The White Sox probably don't really drive people away from the ballpark. They simply have the misfortune of being the team that was in town following the unrest in Baltimore City and, as a result, the team that played the Orioles in front of an empty stadium.

The most surprising thing for me was the effect. or lack thereof, of playing winning baseball on attendance. While a good team draws more fans throughout the year, it seems that fans are drawn to the ballpark day to day for how well it works with their social schedule. Weekends are popular draws, as are the summer months, and people show up for promotions and family nights. Interestingly, attendance also decreases as temperature rises (I suspect that that function is parabolic, with a nice warm day drawing more fans than either a cold one or a very hot one).
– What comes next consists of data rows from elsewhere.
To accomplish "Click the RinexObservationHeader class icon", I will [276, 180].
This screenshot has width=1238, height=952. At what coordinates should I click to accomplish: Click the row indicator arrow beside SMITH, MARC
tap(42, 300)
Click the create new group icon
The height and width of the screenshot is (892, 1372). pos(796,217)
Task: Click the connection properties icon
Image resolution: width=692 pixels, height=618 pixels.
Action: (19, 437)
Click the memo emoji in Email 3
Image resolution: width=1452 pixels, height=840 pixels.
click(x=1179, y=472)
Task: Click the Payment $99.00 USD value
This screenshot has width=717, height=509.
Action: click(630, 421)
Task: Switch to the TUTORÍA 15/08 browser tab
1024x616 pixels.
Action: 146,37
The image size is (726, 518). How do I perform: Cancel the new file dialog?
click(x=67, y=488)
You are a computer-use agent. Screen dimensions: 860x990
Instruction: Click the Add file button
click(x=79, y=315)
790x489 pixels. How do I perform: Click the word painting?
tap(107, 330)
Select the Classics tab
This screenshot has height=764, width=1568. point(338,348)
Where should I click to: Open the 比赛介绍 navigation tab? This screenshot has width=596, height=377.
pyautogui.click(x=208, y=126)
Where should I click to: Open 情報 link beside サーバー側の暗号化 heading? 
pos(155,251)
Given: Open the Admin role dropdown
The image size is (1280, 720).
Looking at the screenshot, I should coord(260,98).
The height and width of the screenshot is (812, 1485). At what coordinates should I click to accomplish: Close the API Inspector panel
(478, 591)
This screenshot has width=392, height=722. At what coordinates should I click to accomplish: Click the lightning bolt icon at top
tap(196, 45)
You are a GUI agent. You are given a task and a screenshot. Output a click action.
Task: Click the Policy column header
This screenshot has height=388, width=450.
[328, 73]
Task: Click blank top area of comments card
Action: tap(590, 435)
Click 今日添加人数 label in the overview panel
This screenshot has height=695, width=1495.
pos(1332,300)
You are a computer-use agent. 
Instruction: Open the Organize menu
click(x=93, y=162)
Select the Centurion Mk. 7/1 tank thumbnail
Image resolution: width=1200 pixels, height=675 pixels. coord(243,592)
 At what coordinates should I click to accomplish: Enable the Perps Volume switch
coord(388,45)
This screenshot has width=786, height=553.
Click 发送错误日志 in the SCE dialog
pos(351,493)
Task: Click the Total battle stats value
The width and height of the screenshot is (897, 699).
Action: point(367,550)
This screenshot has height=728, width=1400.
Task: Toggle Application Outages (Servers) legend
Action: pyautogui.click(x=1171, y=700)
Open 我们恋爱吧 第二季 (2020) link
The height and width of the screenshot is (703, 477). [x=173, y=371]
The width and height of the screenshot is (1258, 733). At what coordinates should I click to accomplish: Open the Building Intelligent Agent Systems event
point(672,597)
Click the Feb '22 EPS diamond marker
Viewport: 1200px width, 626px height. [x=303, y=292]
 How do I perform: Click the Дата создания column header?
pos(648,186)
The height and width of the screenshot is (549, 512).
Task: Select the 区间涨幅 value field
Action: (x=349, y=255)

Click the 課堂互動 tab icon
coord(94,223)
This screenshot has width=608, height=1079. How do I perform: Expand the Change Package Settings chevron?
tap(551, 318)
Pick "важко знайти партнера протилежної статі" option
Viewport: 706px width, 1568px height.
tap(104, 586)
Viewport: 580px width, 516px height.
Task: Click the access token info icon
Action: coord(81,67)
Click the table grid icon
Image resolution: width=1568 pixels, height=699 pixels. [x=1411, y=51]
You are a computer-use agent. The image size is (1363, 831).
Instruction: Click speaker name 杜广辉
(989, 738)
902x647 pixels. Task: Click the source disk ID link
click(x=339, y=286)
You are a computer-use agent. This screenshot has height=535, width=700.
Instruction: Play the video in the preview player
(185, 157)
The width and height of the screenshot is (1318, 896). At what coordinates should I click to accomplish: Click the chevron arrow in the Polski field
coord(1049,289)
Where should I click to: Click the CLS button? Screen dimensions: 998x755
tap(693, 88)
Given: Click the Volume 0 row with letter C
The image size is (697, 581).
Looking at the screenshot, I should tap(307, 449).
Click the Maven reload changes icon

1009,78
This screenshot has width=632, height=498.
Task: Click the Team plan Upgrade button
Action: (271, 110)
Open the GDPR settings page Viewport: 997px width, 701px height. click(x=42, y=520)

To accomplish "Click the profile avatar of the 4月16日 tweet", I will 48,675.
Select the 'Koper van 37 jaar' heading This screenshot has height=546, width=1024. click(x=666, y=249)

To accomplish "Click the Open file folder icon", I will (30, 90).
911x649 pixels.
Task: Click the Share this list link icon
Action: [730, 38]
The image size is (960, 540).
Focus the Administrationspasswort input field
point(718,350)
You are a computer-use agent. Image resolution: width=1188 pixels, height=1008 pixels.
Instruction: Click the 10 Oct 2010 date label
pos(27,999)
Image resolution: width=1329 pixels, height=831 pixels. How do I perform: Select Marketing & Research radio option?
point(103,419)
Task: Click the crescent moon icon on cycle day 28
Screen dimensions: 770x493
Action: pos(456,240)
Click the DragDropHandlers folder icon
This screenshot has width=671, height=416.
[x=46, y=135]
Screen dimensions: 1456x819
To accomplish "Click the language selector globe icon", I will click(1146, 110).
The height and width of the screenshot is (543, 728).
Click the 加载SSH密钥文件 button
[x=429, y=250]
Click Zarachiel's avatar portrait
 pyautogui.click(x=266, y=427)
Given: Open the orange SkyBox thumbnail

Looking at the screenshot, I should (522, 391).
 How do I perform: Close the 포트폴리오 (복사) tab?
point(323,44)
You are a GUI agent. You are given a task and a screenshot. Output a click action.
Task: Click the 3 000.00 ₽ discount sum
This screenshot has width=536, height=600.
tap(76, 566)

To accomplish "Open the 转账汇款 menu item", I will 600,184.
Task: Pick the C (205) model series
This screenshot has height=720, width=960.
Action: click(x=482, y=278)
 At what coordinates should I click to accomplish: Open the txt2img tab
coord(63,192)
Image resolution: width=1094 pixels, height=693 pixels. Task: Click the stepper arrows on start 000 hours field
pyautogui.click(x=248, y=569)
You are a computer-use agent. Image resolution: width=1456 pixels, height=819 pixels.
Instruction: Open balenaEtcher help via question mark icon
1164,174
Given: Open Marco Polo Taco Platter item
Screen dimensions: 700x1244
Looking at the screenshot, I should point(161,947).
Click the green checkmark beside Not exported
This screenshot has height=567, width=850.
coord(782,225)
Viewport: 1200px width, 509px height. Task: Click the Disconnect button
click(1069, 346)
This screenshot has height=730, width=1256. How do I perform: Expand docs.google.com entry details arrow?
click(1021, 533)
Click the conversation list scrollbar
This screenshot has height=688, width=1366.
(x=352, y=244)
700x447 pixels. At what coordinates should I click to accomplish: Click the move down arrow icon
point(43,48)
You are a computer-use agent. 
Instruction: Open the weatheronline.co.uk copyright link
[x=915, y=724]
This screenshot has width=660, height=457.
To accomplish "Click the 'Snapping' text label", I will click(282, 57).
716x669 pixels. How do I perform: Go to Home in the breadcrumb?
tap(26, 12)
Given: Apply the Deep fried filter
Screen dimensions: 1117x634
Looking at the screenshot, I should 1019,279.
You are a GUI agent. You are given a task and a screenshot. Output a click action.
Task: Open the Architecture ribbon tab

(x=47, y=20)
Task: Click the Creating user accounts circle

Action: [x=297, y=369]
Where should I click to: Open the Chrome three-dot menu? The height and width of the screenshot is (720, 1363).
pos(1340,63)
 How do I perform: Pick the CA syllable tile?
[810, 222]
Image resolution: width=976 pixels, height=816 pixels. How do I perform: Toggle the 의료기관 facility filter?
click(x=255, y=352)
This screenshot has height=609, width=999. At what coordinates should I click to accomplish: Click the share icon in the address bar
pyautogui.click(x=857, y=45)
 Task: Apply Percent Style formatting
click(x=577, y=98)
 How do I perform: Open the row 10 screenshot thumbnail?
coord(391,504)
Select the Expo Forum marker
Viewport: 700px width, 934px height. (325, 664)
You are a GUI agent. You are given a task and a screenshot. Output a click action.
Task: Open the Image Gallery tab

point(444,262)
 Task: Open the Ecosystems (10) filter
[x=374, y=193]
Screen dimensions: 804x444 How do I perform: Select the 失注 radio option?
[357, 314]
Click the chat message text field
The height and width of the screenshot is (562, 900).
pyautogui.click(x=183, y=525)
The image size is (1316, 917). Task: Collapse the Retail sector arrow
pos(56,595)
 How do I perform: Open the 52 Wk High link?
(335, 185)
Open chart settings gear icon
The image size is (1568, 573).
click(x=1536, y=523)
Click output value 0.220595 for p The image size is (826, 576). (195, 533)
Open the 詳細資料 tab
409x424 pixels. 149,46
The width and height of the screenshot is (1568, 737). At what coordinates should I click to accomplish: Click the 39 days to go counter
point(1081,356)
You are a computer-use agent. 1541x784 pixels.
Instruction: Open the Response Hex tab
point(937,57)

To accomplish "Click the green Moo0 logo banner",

But how good the Orioles are seems less important than how convenient it is to attend a game.

To be fair, this regression uses data from 2012 to 2015, years in which the Orioles were generally pretty good. Winning percentage, or pythagorean winning percentage, might be a stronger predictor of attendance if some of the more turbulent years were included as well. So how well does it work?
It does a decent job, but we're within, usually, 10,000 attendees one way or the other. Not terrible, but considering that some games have as few as 15,000 attendees, this might not be the model to base inventory plans on. This regression has an R^2 of 0.635, indicating that this model describes 63.5% of the variation in single-game attendance. Another limitation, as far as long-term inventory planning goes, is that this model uses weather as a predictor of attendance - which it most certainly is! Walk-up ticket sales spike when it's nice out, but the weather probably isn't something concessions stands would know far enough in advance to use to their advantage.

1 comment:

Boss61 said...

Many years ago in one of his first, annual "Baseball Abtract" books, SABR-guru Bill James published a memorable piece on "Factors that Govern Attendance at Seattle Mariners baseball games. The Mariners had been in existence less than 10 years at the time and played indoors at the Kingdome.

James observed that the team lacked the rich history to establish rivalries, and also lacked the parent-child bonding experience of baseball, as Seattle dads did not have the chance to tell their offspring about the Mariners of there youth as there had been no Mariners back then. James concluded that the existence and quality of a Mariners promotion was the best predictor, followed secondly by the weather. Indoor baseball is a better draw when the weather outside is wet than (on days few and remarkable in Seattle) when it is nice out.

I've been a O's partial plan holder for decades and now apply your criteria on myself. My best predictor is whether the O's have assigned me that given game. But I do trade my tickets in for other games too. I tend to dump my April, May and September weeknight games because school is in session. I tend to pick up more for Fireworks Nights (easily the O's best promotion to us) and here is something you missed - when a hot pitcher on an opposing team is starting for the opposition because I want to see him. Chris Sale, Justin Verlander, Cole Hamels, Sonny Gray, etc. all have had me steer my ticket selection to see them pitch.

Great article; hope my comments help you.